Benchmark

All results are from a 100-seed benchmark (seeds 0–99) on standard datasets. Each seed produces a different random train/validation/test split, and results are averaged across all 20 seeds to reduce variance from any single split.

Methodology

Split: Each dataset is split into train, validation, and test sets. Models are trained on the train set, the DES router is fitted on the validation set, and it is evaluated on the test set.

Best Single is the best individual model from the pool, selected by validation set performance. It represents the baseline without any ensembling.

Simple Average is a uniform blend of all five models with no fitting or tuning. It represents the simplest possible ensemble baseline.

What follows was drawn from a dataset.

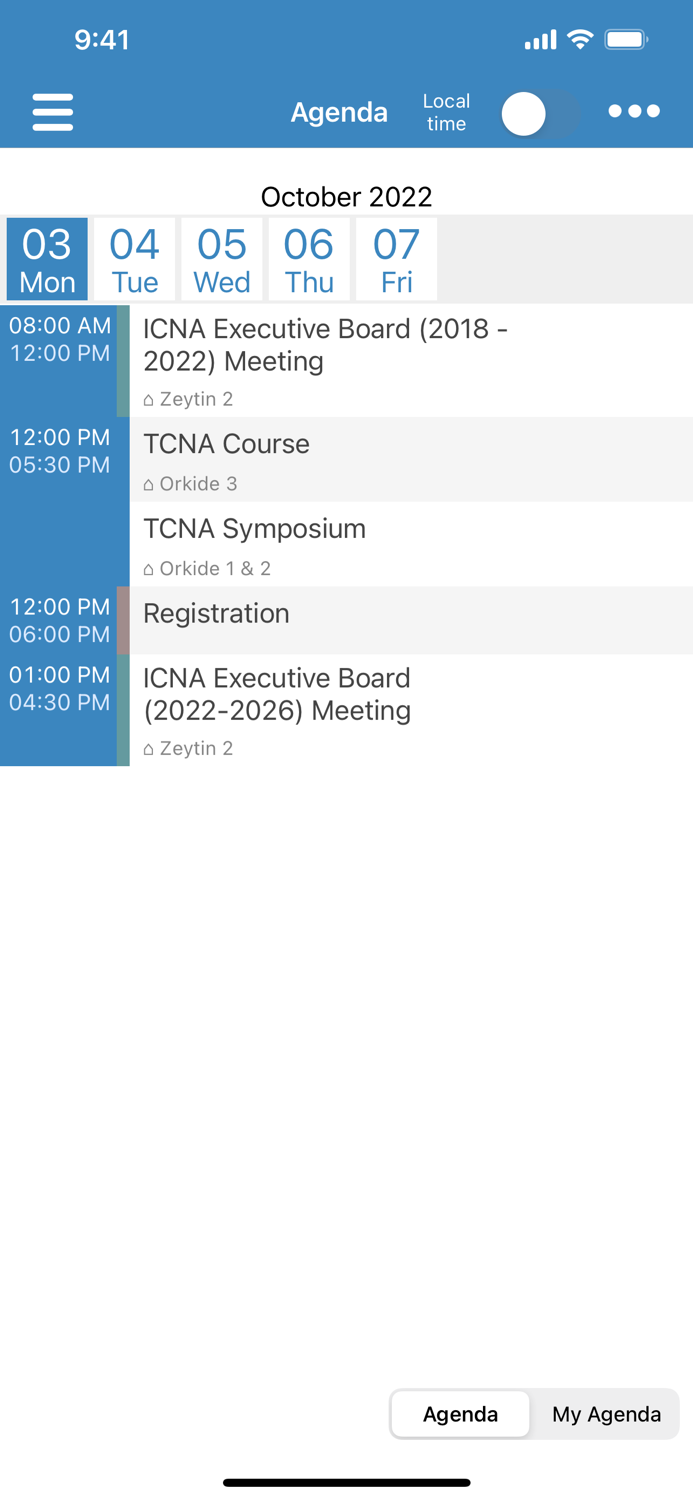This screenshot has height=1500, width=693.
Task: Switch the agenda view to My Agenda
Action: 605,1414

All deskit algorithms use preset="balanced" (FAISS IVF) and k=20.

Pool

The same five-model pool is used across all datasets:

Model
K-Nearest Neighbors
Decision Tree
SVR / SVM-RBF
Ridge / Gaussian NB
Bayesian Ridge / Logistic Regression

These five were chosen for having different inductive biases and architectures, which is the kind of scenario that DES would be used in.

Datasets

California Housing

Source: sklearn built-in. Size: 20,640 samples, 8 features.

Predict median house value from census block features.

Source: OpenML 42712. Size: 17,379 samples, 12 features.

Predict hourly bike rental counts from weather and time features.

Abalone

Source: OpenML 183. Size: 4,177 samples, 8 features.

Predict abalone age from physical measurements.

Diabetes

Source: sklearn built-in. Size: 442 samples, 10 features.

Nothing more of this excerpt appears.